You may have to use Fiddler to find out what is happening by having Fiddler (free) running, see the 500 error line in Fiddler, double click the 500 error line, and start looking in the right-side pane to see if any further explanations as to why the 500 error was thrown.
You should remove the try/catch and see if anything comes back in the xml in the statement above.
Wednesday, July 22, 2015 2:00 AM
xml = await httpClient.GetStringAsync(uri);
It should be coming back in the XML. A 500 error message may not comeback with anything meaningful, like malformed XML on the service side that some method was doing when it blew up or something else that was catastrophic that caused the 500 error to be thrown.

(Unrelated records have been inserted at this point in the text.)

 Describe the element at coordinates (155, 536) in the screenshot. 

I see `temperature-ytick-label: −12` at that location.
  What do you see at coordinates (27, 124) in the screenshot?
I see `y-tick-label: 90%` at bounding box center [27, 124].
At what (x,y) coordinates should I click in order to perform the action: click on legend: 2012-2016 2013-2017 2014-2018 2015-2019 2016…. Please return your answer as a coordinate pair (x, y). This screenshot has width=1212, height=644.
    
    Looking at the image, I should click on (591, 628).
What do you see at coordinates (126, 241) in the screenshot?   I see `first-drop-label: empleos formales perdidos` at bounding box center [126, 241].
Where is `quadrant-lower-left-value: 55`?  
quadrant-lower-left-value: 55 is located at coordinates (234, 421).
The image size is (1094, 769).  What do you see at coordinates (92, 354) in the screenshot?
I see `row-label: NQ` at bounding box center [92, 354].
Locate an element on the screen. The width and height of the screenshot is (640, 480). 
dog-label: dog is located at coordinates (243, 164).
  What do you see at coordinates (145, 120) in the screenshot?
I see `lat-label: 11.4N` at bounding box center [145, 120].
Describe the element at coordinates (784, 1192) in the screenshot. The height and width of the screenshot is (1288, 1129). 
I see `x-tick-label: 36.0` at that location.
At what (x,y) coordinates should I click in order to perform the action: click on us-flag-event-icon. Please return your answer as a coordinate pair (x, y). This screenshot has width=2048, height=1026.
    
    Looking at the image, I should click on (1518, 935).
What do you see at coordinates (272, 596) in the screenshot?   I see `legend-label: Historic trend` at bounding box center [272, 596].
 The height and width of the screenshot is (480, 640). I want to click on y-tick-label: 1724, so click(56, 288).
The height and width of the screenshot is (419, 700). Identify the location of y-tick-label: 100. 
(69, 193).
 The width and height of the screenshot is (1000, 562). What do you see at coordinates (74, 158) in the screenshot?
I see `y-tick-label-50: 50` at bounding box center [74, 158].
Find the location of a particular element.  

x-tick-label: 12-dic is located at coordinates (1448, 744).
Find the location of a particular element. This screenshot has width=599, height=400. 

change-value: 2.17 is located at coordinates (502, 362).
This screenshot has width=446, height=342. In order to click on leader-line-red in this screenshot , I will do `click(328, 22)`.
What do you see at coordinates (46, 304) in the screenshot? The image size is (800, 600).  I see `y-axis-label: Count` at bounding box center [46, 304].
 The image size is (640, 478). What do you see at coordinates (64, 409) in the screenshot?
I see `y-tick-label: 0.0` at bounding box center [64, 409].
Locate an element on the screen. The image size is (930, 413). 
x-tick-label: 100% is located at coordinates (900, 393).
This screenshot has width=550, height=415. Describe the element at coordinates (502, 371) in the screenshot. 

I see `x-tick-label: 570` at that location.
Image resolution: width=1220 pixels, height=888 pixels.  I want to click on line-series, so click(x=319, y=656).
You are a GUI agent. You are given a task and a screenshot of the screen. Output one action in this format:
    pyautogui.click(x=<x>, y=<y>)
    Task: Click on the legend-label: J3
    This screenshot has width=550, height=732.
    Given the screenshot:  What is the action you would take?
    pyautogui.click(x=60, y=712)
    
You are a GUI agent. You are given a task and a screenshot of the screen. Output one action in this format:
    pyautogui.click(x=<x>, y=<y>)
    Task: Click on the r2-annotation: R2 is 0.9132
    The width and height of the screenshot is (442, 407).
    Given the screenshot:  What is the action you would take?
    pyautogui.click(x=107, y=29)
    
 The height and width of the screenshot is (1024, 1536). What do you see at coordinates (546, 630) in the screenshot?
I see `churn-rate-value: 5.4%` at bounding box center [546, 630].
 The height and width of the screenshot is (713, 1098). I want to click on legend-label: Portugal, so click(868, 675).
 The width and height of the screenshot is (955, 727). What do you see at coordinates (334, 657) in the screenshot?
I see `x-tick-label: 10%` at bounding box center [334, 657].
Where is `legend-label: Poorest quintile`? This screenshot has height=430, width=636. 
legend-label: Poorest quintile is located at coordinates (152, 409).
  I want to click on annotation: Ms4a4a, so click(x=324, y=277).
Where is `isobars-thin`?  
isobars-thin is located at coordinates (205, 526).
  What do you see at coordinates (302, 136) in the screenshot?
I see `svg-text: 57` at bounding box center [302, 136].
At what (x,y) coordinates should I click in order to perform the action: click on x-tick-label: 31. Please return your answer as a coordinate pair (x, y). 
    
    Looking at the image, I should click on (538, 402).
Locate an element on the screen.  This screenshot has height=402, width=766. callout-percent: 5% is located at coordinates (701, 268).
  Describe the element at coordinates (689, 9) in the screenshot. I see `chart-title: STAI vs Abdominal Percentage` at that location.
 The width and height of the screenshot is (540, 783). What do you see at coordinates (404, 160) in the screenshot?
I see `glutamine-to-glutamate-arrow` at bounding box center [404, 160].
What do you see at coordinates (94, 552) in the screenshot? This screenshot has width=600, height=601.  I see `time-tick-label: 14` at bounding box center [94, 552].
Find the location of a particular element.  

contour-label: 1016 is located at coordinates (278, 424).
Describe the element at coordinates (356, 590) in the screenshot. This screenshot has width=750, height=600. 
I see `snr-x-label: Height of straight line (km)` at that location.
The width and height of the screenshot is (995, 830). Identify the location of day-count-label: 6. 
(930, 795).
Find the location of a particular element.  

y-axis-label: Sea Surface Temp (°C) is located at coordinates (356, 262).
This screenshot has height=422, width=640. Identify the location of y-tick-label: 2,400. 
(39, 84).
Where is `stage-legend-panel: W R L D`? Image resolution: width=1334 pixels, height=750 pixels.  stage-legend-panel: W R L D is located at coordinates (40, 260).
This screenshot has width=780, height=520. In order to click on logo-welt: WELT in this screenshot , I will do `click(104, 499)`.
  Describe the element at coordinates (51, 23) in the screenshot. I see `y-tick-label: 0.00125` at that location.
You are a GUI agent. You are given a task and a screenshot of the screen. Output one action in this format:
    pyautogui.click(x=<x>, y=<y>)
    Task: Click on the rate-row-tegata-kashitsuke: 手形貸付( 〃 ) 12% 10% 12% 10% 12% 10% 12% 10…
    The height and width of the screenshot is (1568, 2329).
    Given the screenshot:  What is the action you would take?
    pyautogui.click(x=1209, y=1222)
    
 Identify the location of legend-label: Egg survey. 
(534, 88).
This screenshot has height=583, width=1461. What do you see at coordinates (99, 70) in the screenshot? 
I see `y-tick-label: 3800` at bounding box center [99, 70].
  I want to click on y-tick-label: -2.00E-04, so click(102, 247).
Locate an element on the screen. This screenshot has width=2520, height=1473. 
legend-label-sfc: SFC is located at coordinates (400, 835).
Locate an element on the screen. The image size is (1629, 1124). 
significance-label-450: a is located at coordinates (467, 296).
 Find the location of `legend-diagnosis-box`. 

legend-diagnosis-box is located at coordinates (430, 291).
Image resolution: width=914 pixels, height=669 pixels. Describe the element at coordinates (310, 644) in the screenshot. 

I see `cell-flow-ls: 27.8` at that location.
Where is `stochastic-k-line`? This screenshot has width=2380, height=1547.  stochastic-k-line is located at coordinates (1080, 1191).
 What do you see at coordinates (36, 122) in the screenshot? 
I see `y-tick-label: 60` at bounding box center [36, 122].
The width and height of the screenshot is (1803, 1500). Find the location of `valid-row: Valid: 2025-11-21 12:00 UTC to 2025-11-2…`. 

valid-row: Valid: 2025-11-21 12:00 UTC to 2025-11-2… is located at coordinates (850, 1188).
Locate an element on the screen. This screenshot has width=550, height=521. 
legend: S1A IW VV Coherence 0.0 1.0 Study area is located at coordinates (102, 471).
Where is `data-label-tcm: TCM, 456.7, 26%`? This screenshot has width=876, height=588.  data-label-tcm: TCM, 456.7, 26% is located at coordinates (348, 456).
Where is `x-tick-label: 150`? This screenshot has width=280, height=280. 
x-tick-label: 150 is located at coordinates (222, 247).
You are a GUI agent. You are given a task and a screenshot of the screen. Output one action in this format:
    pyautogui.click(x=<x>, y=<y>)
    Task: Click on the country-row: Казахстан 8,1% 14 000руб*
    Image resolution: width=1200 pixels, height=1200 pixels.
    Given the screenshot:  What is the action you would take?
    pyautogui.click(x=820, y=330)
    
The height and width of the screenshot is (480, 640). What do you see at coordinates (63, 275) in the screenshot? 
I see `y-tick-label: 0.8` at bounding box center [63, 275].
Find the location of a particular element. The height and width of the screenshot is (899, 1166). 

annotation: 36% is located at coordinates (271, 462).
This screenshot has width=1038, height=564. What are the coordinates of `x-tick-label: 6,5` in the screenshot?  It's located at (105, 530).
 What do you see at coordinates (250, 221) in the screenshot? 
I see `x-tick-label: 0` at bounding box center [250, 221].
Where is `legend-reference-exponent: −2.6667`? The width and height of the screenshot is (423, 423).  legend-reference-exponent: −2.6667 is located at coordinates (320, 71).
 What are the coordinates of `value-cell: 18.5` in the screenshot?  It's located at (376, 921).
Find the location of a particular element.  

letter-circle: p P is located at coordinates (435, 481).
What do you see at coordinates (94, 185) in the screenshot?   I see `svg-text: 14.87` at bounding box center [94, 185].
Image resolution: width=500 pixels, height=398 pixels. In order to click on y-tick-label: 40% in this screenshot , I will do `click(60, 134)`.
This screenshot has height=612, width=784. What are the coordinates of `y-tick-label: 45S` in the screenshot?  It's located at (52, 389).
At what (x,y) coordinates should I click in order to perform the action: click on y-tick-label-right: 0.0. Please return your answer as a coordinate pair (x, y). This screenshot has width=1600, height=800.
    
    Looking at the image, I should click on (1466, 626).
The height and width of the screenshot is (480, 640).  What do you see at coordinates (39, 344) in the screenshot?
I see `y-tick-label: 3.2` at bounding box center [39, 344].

You may have to use Fiddler to find out what is happening by having Fiddler (free) running, see the 500 error line in Fiddler, double click the 500 error line, and start looking in the right-side pane to see if any further explanations as to why the 500 error was thrown.
You should remove the try/catch and see if anything comes back in the xml in the statement above.
Yeah, i'm doing some fiddling now, just waiting for another 500 to come up (it only happens occasionally).
I'm looking at the MSDN docs and all the examples are using the GetStringAsync method, but I think maybe what I should be doing is calling GetAsync which returns a HttpResponseMessage and then using something like response.Content.ReadAsStringAsync() and response.StatusCode to get the info I'm after.
Just going to test this to confirm, hopefully the error xml will show up in the response content with a status code of 500 instead of throwing an exception as with GetStringAsync().